• _Work task_: Return the records word for word. Pictures do not belong in the copy.

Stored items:
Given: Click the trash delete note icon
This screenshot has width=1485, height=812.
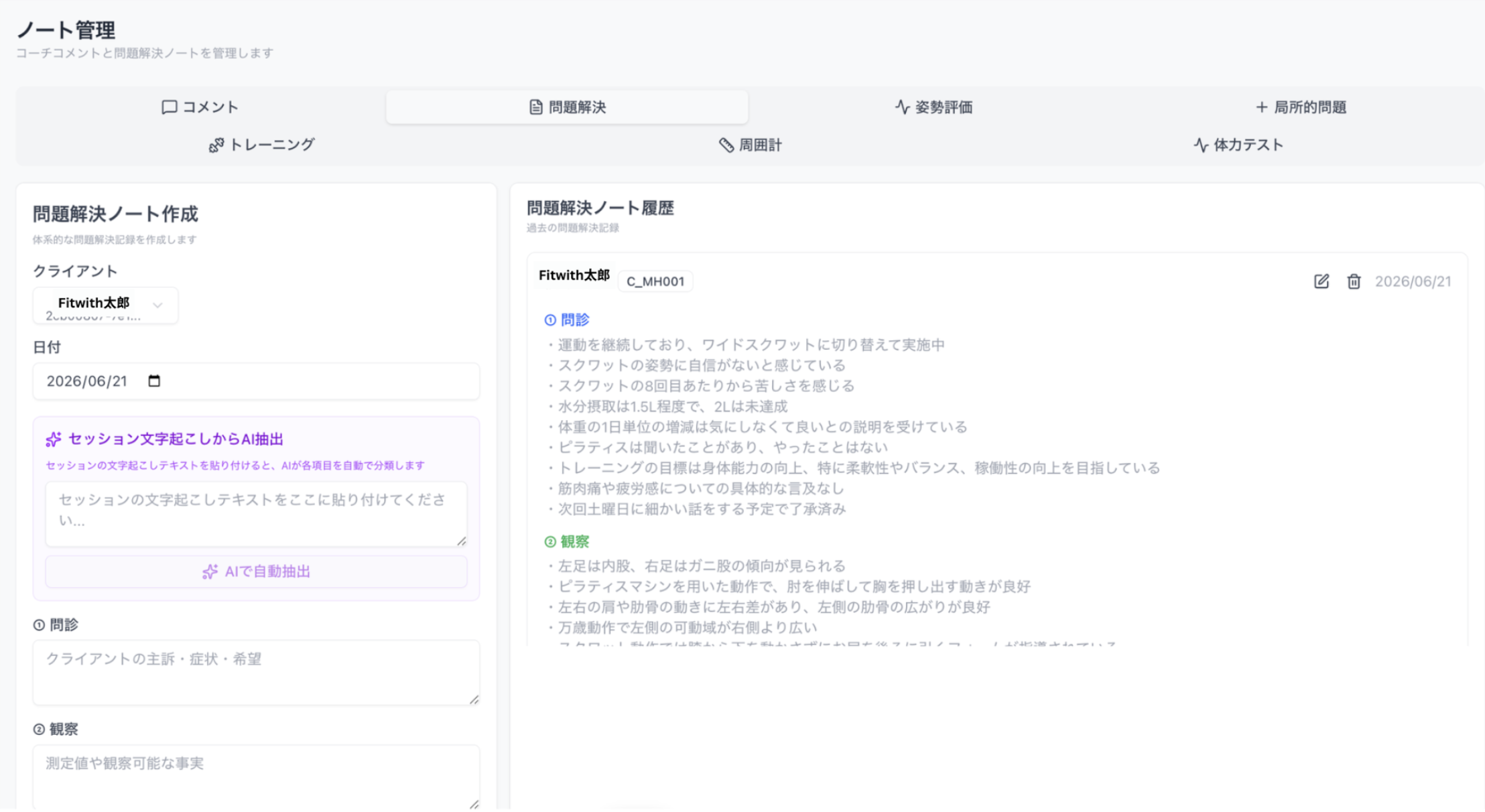Looking at the screenshot, I should click(1354, 281).
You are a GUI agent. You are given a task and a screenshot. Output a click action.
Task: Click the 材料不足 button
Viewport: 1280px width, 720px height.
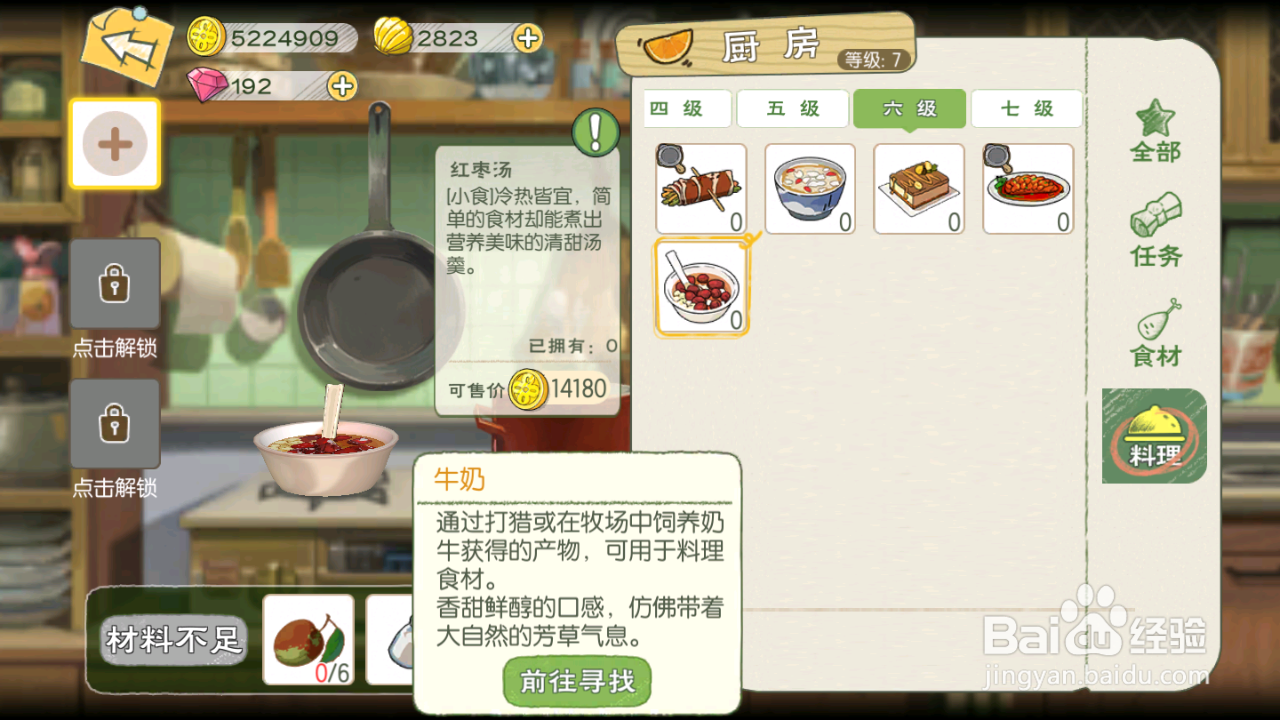tap(175, 641)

• _Exercise response_:
Given: Click the trash delete note icon
This screenshot has width=1485, height=812.
Looking at the screenshot, I should click(1354, 281).
You are a GUI agent. You are given a task and a screenshot. Output a click action.
Task: Click the 材料不足 button
Viewport: 1280px width, 720px height.
tap(175, 641)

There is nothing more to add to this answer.